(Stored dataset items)
= = =

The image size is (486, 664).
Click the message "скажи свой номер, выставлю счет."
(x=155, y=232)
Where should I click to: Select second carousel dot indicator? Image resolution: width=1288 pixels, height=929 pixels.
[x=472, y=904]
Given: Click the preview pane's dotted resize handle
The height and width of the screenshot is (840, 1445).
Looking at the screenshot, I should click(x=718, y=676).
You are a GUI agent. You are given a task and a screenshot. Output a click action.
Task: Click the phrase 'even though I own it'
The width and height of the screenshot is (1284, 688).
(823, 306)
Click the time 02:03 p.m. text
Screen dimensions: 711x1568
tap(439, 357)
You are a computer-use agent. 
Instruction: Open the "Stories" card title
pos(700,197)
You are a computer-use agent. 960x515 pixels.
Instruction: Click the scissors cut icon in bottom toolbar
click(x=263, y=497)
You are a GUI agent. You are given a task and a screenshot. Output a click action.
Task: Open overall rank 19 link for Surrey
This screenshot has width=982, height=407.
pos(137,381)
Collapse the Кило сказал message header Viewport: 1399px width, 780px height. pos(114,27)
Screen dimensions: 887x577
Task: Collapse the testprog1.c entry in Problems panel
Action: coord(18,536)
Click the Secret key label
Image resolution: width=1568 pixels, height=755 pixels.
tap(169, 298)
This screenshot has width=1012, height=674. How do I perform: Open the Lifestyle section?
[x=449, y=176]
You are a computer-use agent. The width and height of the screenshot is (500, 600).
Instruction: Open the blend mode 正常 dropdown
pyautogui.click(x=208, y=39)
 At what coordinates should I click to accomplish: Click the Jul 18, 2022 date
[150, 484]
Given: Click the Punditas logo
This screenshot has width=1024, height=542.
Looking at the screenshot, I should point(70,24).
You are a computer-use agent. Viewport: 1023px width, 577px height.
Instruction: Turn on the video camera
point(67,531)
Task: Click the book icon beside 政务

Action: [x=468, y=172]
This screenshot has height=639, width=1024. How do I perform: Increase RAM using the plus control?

= = =

### PROBLEM DETAILS
Please revise the material above so that every "computer-use agent" becomes "desktop assistant", with everything else left unchanged.

### SOLUTION TO THIS PROBLEM
The image size is (486, 664).
Click the message "скажи свой номер, выставлю счет."
(x=155, y=232)
Where should I click to: Select second carousel dot indicator? Image resolution: width=1288 pixels, height=929 pixels.
[x=472, y=904]
Given: Click the preview pane's dotted resize handle
The height and width of the screenshot is (840, 1445).
Looking at the screenshot, I should click(x=718, y=676).
You are a GUI agent. You are given a task and a screenshot. Output a click action.
Task: Click the phrase 'even though I own it'
The width and height of the screenshot is (1284, 688).
(823, 306)
Click the time 02:03 p.m. text
Screen dimensions: 711x1568
tap(439, 357)
You are a desktop assistant. 
Instruction: Open the "Stories" card title
pos(700,197)
You are a desktop assistant. 960x515 pixels.
Instruction: Click the scissors cut icon in bottom toolbar
click(x=263, y=497)
You are a GUI agent. You are given a task and a screenshot. Output a click action.
Task: Open overall rank 19 link for Surrey
This screenshot has width=982, height=407.
pos(137,381)
Collapse the Кило сказал message header Viewport: 1399px width, 780px height. pos(114,27)
Screen dimensions: 887x577
Task: Collapse the testprog1.c entry in Problems panel
Action: coord(18,536)
Click the Secret key label
Image resolution: width=1568 pixels, height=755 pixels.
tap(169, 298)
This screenshot has width=1012, height=674. How do I perform: Open the Lifestyle section?
[x=449, y=176]
You are a desktop assistant. The width and height of the screenshot is (500, 600).
Instruction: Open the blend mode 正常 dropdown
pyautogui.click(x=208, y=39)
 At what coordinates should I click to accomplish: Click the Jul 18, 2022 date
[150, 484]
Given: Click the Punditas logo
This screenshot has width=1024, height=542.
Looking at the screenshot, I should point(70,24).
You are a desktop assistant. Viewport: 1023px width, 577px height.
Instruction: Turn on the video camera
point(67,531)
Task: Click the book icon beside 政务

Action: [x=468, y=172]
This screenshot has height=639, width=1024. How do I perform: Increase RAM using the plus control?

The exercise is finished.